Hi Team, We configured multiprocess_executor with ...
# ask-community
m
Hi Team, We configured multiprocess_executor with max_concurrent: 4,using S3 for IO Management and in helm configured K8s-Runlauncher. whenever we are executing pipeline, It's taking time (2-3mints) to start and to complete execution of the tasks also taking more time with multiprocess_executor and we disabled k8s-Runlauher and increased re-sources of the user code deployment pods + dagit pod as well, still no use. So any thoughts on this please.... Using Dagster-Version : 0.12.14, helm_chart: user code deployment.
j
I assume the delay is for the K8sRunLauncher to create a K8s Job
Increasing cluster resources may improve that startup time.
How did you disable the K8sRunLauncher in the Helm chart? It's the default
m
Yes, in helm chart in configmap-instance.yaml. then it's using default one.

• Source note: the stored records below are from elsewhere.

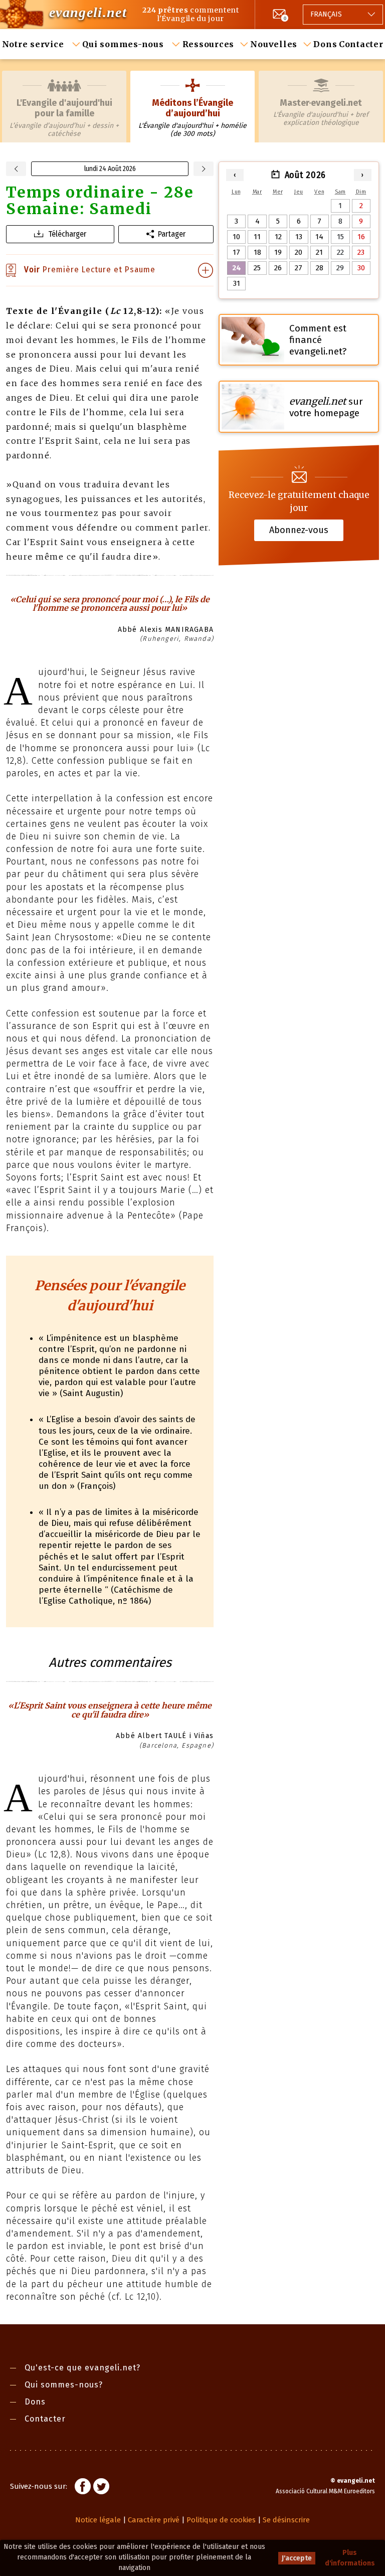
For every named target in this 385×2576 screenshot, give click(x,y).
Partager (171, 234)
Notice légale (98, 2519)
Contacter (361, 44)
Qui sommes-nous (124, 44)
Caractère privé (153, 2519)
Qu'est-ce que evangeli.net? (82, 2367)
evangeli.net (88, 12)
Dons (325, 44)
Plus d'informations (350, 2557)
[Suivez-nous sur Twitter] (101, 2487)
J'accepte (297, 2558)
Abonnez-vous (298, 530)
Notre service (34, 44)
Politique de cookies (221, 2519)
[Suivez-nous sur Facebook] (83, 2487)
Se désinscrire (286, 2519)
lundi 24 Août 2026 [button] (110, 168)
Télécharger (67, 234)
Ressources (208, 44)
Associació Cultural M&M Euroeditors (325, 2491)
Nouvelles (273, 44)
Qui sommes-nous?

Yes, so much delay happened to create k8s-job then we tried without k8s. still same issue happened. so increasing cluster memory is the solution?
j
That's a K8s tuning question, I can't really say without access to the cluster. One common source of latency is pulling docker images to the node
m
If we pulled docker image to the node. we can handle this issue? any document on this please.
j
Once it's pulled once it's cached on the node. Minimizing pod start time is really a K8s tuning question, it's a bit outside Dagster’s control https://github.com/kubernetes/community/blob/master/sig-scalability/slos/pod_startup_latency.md
You're right though that if you switch to DefaultRunLauncher, it will use the standing grpc server so you won't have startup latency. I suspect you needed to restart Dagit /the daemon to pick up your change to the instance configmap
m
Yes I restarted dagit/daemon. it's pick the DefaultRunLauncher and I increased resources of the user code deployments pods too.. but same delay happened. for now wanna avoid k8s-runlauncher. so if any other solution it will very helpful for us.
j
What are the events in the event log during the delay
m
When it was delay no event logs found to debug..
j
You could share a debug file for the run
m
sure.
j
I’ll take a look when I get a chance!
m
Sure @johann thank you 🙂
Hi.. @johann Did you get the chance to look into it ^.
j
Chatting with the team about it- the delay is between when the run launcher creates a new subprocess for the run, and when that subprocess logs for the first time
👍 1
Some possible sources of latency are • if your system is under load and doesn’t start the process immediately • once the process starts, it has to connect to connect to the DB/do other initialization tasks I’ll also call out that it’s harder for us to debug an old version of Dagster, if upgrading is a possibility. If you want to look into it yourself, putting a print statement here would help isolate if the latency is in process spin up or Dagster initialization
thank you box 1
m
We have 10 repos but we are facing this issue only in one repo. In remaining repos parallel processing working as like we expected. configuration same in all the repos, then we increased resources for that repo pod, described the pod and checked the logs everything look good but we are not able to understand what exactly happening with that specific repo.